VOV.VN - Despite banks moving to raise interest rates that has caused numerous difficulties for businesses, the move could be viewed as a necessary step toward maintaining the stability of the forex market and ensuring anti-inflation requirements.

This assessment was made by Hoang Van Cuong, member of the National Assembly (NA)'s Finance and Budget Committee, in an exclusive interview granted to Radio the Voice of Vietnam (VOV) reporter.

As of October 25, the State Bank of Vietnam (SBV) continued to raise its operating interest rate by 1%, thereby leading to other domestic commercial banks moving to also raise their ceiling deposit interest rates and lending rates.

Cuong pointed out that the decision has certainly exerted a significant impact on local firms that are in dire need of capital sources to bounce back in the post-COVID-19 pandemic period.

“The bank’s decision is part of efforts to ensure the smooth management between the exchange rate and interest rates which would minimise the impact of global currency fluctuations and help to maintain anti-inflation requirements, similar to the actions of other countries around the world,” said Cuong.

However, he went on to day the move could reduce businesses’ chance to access bank loans for production.

“Businesses have just resumed production for several months and they need time and loans to keep work up and running. Therefore, high lending rates could impact business recovery efforts and lead to the risk of production stagnation,” explained Cuong.

Given the current context, Cuong said it is still necessary to use fiscal tools such as tax extension and tax deferrals as well as interest rate compensation to support businesses.

According to the legislator, an advantage of the economy at present is that Vietnam is maintaining a relatively low ratio of public debt to GDP at about 43-44% compared to the allowed ceiling of 60%. Thus, there is still room to use more overspending, meaning businesses have the chance to get assistance.

Vietnam is implementing a socio-economic development and recovery programme, including a 2% interest rate support package for loans mainly for prioritised groups which, Cuong said, would help businesses to reduce the burden of escalating interest rates.

With regard to solutions to stabilise the macro-economy, he emphasised the need to curb inflation and exchange rate due to the depreciation of currencies hindering investors seeking to inject money into the country, thereby affecting economic growth and development.

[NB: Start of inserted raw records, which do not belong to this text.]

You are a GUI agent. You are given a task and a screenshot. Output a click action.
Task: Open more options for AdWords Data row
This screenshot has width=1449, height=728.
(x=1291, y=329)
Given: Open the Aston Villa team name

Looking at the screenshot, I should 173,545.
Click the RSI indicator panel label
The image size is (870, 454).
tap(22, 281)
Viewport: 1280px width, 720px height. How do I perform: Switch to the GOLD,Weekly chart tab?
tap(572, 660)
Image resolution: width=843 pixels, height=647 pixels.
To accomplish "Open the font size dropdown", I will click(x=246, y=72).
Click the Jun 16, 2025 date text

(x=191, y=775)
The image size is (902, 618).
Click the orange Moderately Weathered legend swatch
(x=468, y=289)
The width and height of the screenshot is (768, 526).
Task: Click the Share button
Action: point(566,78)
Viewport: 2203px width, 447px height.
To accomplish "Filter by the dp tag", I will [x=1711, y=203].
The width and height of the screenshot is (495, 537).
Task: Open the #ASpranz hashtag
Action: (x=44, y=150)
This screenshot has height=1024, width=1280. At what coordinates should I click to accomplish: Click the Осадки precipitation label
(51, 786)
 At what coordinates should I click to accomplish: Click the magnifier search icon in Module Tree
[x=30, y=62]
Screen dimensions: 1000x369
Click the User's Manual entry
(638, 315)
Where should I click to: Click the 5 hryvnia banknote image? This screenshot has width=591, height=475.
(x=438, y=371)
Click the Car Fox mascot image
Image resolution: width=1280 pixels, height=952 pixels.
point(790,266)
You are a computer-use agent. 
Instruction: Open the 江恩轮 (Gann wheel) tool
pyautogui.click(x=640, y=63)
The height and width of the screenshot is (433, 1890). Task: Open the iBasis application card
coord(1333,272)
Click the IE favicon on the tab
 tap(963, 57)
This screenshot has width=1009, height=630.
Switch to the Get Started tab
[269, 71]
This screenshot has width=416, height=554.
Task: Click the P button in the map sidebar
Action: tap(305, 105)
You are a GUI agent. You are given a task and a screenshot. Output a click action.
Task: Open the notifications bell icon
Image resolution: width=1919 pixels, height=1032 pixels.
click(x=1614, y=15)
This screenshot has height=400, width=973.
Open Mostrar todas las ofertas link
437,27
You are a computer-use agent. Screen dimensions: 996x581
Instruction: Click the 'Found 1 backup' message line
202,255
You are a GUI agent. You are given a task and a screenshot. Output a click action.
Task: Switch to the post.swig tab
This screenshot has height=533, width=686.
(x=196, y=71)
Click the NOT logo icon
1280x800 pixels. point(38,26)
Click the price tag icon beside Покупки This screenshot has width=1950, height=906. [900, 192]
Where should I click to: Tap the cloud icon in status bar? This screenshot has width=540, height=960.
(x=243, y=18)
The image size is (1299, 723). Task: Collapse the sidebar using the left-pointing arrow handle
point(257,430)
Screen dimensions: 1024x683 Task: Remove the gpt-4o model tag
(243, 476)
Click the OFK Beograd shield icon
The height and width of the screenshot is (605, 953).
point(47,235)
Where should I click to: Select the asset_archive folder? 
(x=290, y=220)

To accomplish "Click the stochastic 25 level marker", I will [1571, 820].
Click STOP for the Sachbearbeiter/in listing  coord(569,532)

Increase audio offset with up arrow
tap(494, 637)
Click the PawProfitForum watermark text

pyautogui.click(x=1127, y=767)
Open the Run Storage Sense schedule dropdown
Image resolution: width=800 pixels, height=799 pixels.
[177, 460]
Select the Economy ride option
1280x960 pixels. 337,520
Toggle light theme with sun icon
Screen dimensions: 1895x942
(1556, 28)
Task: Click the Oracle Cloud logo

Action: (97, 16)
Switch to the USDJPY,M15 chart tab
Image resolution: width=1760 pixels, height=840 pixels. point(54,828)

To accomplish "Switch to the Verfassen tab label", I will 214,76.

The legislator also admitted that it is difficult to say whether interest rates will increase again or begin to fall, because this completely depends on the law of supply and demand in the market.

“We cannot keep the price of our currency unchanged, while another currency appreciates. We have to accept that the Vietnamese dong may have to depreciate at some point, but if the domestic currency depreciates much, it will certainly affect investors and people,” Cuong analysed.

In addition, the inflation rate should also be accepted at a certain level in the context of the world’s rising inflation to balance import and export activities. In his opinion, if the inflation rate is too high, it will immediately affect people’s life as well as business production.

“Vietnam has succeeded in managing its monetary and financial policy over the past two years, and I do hope the central bank’s recent decisions will not cause any shock to the economy,” he confided.